Sehingga kyai2 dulu itu kalau ketemu orang nggih guyon terus. Karena tahu masyarakat itu sudah capek, sudah banyak yang takut tanggal kredit. Takut tanggal kredit, takut problem, sowan kyai diancam neraka lagi.  Itu kan ketakutan berkali-kali. Jadi makanya ini kan, kebaikan itu dievaluasi, karena kita kan gak Nabi, gak Wali, jadi kalau kata hikam itu apa yang anda kira baik, itu ada masalah. Apalagi sedang? masalah. 


Saya sering cerita, ada orang suami istri harmonis, harmonis sekali. Itu tanyakan ibuknya, pasti mulai gak peduli dengan ibuknya, karena  terlalu harmonis dengan istrinya. Wo itu pasti, bukan mungkin lagi. Jadi jangan tanya istrinya, tanya ibuknya, woh jok nikah lupa saya, ngalor ngidul sama istrinya. Tanyakan temanya wo itu jok nikah lupa temen. 

Tapi yang baik sama temen, tanyakan istrinya, jatah belanja untuk ngopi. Ya begitu terus, jadi siklus sosial itu... nah disini pentingnya saling minta maaf, karena dalam kebaikan kita, pasti ada kesalahan. Ketika karir kita baik di kantor atau di kampus, pasti dengan sendirinya ada yang tersingkirkan.  Meskipun itu sudah hukum alam, tetapi apapun itu kita harus minta maaf. 



Kisah Nabi yang seangkatan
Makanya banyak... saya sering cerita berkali kali, (kisah) dulu itu ada dua nabi yang seangkatan.
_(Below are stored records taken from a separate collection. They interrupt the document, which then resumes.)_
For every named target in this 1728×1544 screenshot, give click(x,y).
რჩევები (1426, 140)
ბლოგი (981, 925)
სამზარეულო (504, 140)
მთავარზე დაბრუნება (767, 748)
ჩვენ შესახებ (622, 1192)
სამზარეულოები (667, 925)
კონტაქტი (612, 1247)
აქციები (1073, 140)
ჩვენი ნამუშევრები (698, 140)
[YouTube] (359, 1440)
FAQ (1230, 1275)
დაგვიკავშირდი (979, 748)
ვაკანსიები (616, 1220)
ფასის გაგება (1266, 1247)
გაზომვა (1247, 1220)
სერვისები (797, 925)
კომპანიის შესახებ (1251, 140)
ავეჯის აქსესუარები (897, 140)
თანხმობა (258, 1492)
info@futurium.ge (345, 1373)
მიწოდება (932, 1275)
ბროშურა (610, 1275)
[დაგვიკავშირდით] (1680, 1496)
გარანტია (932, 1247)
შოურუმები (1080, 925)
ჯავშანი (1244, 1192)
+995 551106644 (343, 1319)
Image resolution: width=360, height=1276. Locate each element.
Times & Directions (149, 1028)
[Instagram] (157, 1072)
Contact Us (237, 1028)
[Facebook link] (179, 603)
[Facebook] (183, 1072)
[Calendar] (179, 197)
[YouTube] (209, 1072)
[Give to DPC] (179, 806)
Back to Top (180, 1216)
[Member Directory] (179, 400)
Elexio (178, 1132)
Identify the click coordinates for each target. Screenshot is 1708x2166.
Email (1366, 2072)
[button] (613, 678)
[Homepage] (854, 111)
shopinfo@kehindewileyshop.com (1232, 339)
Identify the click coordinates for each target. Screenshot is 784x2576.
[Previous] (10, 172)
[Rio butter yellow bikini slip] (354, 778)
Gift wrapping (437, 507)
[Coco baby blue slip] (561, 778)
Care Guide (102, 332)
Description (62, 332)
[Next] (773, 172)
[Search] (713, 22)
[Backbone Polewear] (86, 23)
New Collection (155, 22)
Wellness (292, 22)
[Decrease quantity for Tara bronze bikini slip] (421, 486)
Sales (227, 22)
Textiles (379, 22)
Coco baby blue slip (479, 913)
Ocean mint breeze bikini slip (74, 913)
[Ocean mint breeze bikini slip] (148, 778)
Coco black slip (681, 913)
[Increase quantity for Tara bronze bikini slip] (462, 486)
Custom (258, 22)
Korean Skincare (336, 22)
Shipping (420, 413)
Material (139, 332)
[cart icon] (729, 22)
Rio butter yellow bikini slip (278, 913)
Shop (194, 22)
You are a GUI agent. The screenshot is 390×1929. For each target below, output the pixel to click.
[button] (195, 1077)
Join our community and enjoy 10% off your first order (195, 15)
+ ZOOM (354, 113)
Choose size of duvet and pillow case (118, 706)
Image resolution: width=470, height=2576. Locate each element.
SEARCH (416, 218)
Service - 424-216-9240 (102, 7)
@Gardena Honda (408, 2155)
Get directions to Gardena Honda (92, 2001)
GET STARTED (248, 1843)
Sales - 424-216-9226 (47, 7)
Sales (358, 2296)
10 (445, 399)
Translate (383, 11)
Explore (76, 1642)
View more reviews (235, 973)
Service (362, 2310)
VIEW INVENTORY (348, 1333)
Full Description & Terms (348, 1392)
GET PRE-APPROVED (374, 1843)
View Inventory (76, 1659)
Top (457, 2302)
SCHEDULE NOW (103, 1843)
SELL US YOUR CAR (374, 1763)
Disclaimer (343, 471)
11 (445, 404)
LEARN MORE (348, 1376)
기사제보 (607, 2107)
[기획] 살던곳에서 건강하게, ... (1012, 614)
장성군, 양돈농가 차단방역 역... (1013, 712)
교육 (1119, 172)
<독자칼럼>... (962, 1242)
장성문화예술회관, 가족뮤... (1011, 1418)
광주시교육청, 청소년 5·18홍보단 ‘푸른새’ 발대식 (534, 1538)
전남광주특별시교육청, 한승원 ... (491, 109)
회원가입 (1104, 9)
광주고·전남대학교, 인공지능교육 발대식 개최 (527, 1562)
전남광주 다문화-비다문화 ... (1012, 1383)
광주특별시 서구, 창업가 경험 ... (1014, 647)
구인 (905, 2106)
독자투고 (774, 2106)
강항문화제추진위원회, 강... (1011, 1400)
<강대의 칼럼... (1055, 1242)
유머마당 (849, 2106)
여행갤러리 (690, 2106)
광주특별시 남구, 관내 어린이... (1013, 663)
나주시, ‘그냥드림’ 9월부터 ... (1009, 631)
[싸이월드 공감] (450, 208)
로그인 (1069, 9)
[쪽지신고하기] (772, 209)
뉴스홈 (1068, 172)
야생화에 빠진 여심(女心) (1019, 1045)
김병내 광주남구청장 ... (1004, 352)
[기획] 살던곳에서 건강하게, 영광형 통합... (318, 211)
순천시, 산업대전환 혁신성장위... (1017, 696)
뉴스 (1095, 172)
Itu luar biasa, debat ilmiahnya, tapi debat baik. Mulai dulu ya ada, polemik itu mulai dulu ya ada, mulai dulu juga ada. Yang Nabi Yahya itu suka berkawan orang2 sholeh, kalau ditanya kenapa kamu suka berkawan orang2 sholeh, ya enaklah, karena berkawan orang sholeh.  Yang Nabi Isa sering berkawan orang2 yang gak jelas, ditanya, kenapa anda sering berkawan orang2 yang gak jelas? 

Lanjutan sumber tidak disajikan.